THE TASK => Once the line holding "Task: Take a chart snapshot with camera icon" is found in the listing below, write it out and each later line exactly, up to and including the one holding "You are a computer-use agent. 1697x956".

────────────────────────────────────────

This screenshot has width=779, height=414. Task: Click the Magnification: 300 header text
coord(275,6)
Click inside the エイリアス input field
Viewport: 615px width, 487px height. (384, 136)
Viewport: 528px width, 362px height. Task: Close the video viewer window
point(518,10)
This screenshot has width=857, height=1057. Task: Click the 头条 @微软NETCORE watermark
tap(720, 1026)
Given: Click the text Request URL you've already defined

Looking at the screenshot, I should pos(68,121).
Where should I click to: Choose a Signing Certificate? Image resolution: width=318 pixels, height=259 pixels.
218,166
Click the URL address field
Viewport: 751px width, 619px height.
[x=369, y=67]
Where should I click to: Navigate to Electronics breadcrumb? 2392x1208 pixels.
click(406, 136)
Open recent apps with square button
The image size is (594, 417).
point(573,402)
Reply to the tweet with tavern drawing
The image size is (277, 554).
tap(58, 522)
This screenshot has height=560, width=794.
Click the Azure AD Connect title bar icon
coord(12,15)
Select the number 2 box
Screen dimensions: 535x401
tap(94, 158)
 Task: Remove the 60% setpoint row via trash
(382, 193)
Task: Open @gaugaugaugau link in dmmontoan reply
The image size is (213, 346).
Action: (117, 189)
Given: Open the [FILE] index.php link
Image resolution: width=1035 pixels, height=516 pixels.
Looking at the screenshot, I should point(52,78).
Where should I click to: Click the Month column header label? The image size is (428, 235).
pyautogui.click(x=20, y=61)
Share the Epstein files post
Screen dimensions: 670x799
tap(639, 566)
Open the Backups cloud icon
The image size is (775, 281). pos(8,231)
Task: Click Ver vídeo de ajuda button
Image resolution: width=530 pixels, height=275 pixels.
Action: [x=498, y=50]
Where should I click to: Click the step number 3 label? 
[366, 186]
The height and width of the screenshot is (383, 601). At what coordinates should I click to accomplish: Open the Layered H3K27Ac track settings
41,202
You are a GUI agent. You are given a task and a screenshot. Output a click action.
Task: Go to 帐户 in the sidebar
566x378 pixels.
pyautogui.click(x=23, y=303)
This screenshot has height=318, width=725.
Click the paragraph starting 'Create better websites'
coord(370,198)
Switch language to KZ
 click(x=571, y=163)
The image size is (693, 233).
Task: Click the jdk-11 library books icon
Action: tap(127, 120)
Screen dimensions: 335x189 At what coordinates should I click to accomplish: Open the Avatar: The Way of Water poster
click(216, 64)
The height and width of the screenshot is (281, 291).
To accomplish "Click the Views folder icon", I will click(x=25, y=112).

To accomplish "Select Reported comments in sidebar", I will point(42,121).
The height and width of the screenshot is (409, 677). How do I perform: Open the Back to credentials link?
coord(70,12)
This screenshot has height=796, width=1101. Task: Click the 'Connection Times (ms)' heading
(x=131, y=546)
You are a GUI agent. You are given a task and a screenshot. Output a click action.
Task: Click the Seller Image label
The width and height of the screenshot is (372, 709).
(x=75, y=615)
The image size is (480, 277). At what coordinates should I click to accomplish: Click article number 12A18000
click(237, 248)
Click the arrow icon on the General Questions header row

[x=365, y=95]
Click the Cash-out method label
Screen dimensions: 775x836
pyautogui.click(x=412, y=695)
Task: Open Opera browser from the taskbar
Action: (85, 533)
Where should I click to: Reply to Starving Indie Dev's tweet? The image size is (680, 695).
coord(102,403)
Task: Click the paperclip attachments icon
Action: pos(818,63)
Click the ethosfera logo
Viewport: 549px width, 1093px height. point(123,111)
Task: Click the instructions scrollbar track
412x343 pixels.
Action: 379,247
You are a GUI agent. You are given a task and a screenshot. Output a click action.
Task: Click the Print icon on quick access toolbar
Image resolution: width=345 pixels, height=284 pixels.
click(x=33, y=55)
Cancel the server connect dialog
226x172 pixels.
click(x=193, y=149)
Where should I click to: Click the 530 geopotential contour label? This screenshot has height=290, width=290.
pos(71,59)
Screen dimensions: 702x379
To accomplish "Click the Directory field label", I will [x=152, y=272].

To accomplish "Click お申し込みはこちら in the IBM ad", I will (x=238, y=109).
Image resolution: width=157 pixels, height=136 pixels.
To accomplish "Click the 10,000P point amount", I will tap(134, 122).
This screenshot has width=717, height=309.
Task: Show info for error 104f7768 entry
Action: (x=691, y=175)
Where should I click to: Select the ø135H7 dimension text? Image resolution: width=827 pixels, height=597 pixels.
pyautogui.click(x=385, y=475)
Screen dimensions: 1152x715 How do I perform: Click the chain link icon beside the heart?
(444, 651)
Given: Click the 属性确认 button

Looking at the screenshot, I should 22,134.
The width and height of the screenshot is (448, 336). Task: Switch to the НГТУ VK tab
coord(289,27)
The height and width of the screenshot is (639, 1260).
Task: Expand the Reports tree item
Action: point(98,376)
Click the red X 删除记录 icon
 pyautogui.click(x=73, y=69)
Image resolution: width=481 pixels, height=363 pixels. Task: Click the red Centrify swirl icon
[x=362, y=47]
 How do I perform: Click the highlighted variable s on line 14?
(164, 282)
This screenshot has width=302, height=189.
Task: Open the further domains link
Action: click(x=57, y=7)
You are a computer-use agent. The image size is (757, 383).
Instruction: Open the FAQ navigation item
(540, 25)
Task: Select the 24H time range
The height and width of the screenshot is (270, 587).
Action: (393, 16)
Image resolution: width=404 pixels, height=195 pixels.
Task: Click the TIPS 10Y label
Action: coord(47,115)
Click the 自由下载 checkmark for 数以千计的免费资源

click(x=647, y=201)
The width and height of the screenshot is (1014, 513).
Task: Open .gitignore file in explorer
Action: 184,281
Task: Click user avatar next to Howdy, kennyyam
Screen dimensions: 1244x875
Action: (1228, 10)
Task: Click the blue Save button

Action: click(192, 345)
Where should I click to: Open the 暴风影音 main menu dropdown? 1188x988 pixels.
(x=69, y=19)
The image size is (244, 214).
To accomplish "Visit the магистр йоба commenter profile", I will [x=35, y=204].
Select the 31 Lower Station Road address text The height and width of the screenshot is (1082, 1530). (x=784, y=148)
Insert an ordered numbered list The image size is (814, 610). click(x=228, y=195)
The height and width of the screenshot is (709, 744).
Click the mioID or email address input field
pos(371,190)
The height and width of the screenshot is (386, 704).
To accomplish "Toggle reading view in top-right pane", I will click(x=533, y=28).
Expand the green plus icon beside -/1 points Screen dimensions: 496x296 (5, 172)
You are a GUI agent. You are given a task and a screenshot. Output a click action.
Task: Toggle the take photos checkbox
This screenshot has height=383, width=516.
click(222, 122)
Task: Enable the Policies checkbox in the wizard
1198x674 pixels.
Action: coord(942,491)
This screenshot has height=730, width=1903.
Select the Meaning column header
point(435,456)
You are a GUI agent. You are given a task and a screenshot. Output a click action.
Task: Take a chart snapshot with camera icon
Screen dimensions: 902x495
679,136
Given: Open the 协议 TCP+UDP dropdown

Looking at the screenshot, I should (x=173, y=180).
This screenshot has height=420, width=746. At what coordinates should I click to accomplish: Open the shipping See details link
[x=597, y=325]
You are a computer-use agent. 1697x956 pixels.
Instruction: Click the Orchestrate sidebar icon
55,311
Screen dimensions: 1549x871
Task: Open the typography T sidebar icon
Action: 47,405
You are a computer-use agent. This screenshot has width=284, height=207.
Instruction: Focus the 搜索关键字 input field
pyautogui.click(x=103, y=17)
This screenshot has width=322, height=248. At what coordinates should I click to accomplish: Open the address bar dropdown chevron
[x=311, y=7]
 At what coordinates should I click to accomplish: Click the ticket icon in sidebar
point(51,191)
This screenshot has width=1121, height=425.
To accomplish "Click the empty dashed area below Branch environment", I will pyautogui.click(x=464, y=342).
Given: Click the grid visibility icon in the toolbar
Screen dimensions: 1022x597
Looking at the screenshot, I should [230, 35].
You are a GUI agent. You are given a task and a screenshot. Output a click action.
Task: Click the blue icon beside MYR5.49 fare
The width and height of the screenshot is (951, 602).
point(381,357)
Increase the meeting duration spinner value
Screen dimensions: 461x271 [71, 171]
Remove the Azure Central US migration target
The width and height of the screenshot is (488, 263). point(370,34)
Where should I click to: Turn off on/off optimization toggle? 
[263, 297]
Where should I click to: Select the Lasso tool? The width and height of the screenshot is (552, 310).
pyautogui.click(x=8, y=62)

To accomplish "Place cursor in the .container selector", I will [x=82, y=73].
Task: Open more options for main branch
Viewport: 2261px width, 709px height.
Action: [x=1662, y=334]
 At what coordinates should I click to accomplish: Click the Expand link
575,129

────────────────────────────────────────

SOLUTION TO THIS EXERCISE =>
Task: Take a chart snapshot with camera icon
Screen dimensions: 902x495
679,136
Given: Open the 协议 TCP+UDP dropdown

Looking at the screenshot, I should (x=173, y=180).
This screenshot has height=420, width=746. At what coordinates should I click to accomplish: Open the shipping See details link
[x=597, y=325]
You are a computer-use agent. 1697x956 pixels.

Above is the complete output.